2)「陳述性」「叙法性」の概要と「陳述副詞」「叙法副詞」の概観

2.0. 陳述性

 これから 本章で問題にする <叙法副詞> というのは、山田孝雄1908が創設した「陳述副詞」の一部、ただし、中核的な一部を占めるものである。山田は、用言の二大要素として、 <属性> と <陳述> とを考え、それに応じて「語の副詞」を「属性副詞」と「陳述副詞」とに二大別したのであった。山田の「陳述」という用語は、その後、あいまいなもの、未分明なものとして批判され、渡辺実1953、 1971の「叙述」と「陳述」や、芳賀綏1954の「述定」と「伝達」に代表されるような精密化を受けてきた。

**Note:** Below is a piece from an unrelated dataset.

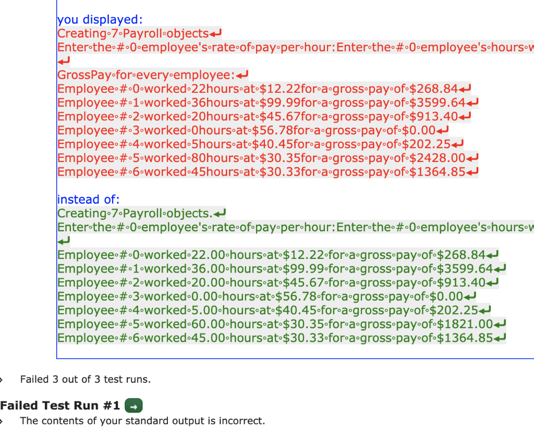
Task: Select the you displayed: label
Action: (x=99, y=19)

 それと同時に、その精密化の流れの底流には、文が大きく二つの側面に分たれること、すなわち、詞的か辞的か(時枝誠記)、客観的か主観的か(松下大三郎・金田一春彦)、対象的か作用的か(森重敏)、ことがら的か陳述的か(鈴木重幸・南不二男)など、学者により用語はさまざまで、したがって内容にも異なりがありはするものの、文にそうした大きな二側面あるいは二要素があることは、山田以来、多くの学者によって共通して認められていると言ってよいように思われる。

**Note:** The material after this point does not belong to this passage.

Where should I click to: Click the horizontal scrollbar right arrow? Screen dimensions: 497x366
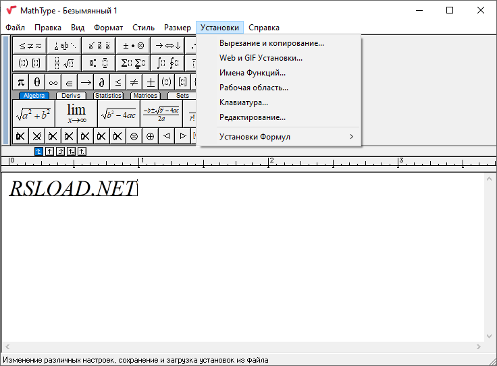click(479, 346)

 ここでは、「陳述」という ある意味では 手垢のつきすぎた用語を、そうした二大別の一つとして、つまり広義に用いることにしたい。すなわち、 <陳述性・のべかた・predicativity > という用語を
 単語や単語の組合せが、言語活動の最小単位である「文」として成り立つために持たされる、話し手の立場から取り結ばれる文法的諸特性
の総称として用いることにする。この <陳述性> という用語のもとに、具体的に何を理解すべきかについては、まだ分からないことが多いが、少なくとも、
  叙法性・かたりかた modality   :叙法語形 分析形(-カモシレナイ) 叙法副詞 イントネーション
   評価性・ねぶみ evaluativity  :副詞句(アイニク カンシンニ) 分析形(-ニカギル)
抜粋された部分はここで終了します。